Required work ▸
Could you print each entry below verbatim while omitting the pictures?

*** Begin section ***

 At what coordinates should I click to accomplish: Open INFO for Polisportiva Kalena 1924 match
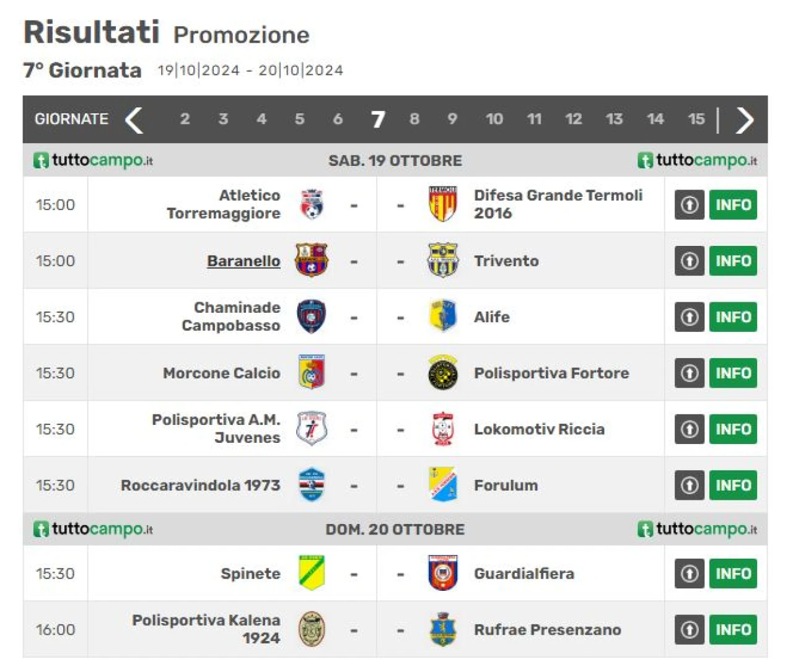click(733, 629)
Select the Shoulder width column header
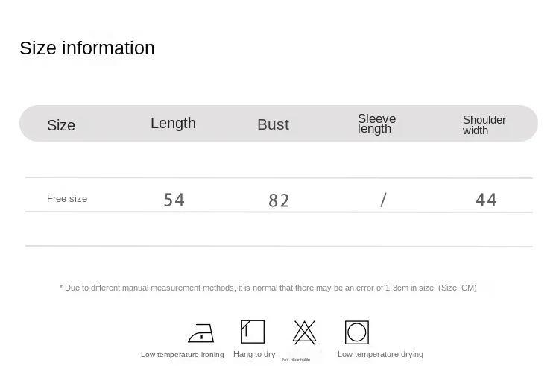The image size is (559, 392). [484, 124]
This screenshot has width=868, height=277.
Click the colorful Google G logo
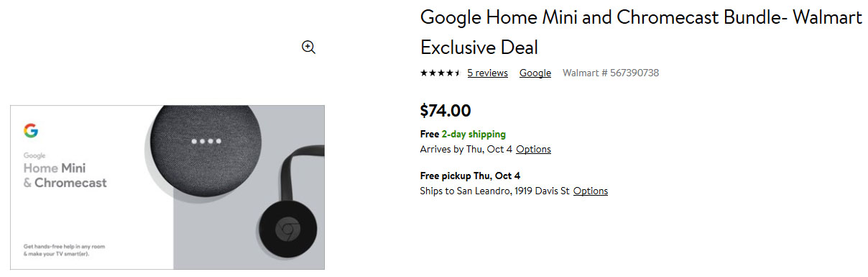click(31, 130)
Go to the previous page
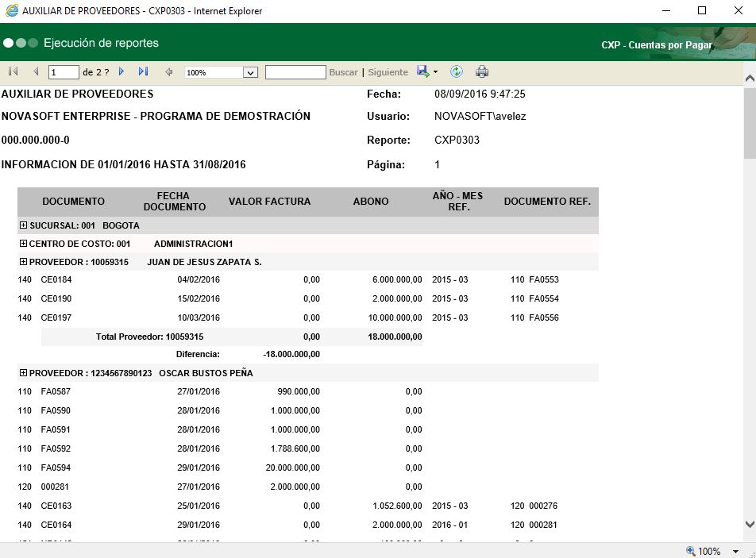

*** End section ***

The answer ▸
 At what coordinates should I click to accomplish: Open INFO for Polisportiva Kalena 1924 match
click(733, 629)
Select the Shoulder width column header
The image size is (559, 392). [484, 124]
This screenshot has width=868, height=277.
Click the colorful Google G logo
click(31, 130)
Go to the previous page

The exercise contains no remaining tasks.